We compute the similarity matrix using the elastic distance (metric='elastic'). After smoothing the data with B-spline basis functions, we configure a functional autoencoder with an encoder-decoder architecture (16 → 8 → 4 (latent) → 8 → 16 → 16 → 16 with functional layers of size 16 at both ends). We train the model for 150 epochs. The output labels from predict are the cluster assignments found by the path-following homotopy algorithm. We print the Adjusted Rand Index (ARI) and Adjusted Mutual Information (AMI) to evaluate how well the predicted clusters match the true clusters (y_true).

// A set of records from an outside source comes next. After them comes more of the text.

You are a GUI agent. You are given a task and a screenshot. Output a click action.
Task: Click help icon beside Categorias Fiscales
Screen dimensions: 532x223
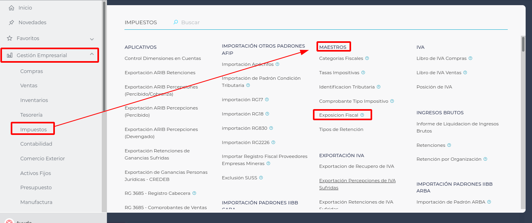coord(367,58)
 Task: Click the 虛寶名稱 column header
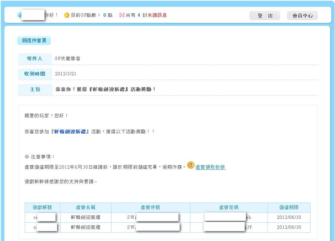coord(86,207)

In this example, we demonstrate FAEclust on the "Plane" dataset using a similar workflow: similarity computation, smoothing, and clustering via the functional autoencoder.
We compute the similarity matrix using FastDTW (metric='fastdtw'). After building the similarity matrix, we smooth each sample path with B-spline basis functions. The functional autoencoder is configured with the architecture: [32, 16, 8, 16, 32, 32, 32] which produces a latent representation of dimension 8. After 100 epochs, we obtain the final cluster labels.
The above examples and parameters serve as a guide, but users are encouraged to experiment with the basis size (l, m), network depth (layers), and loss weights (lambda_e, lambda_d, lambda_c) to best fit their specific datasets.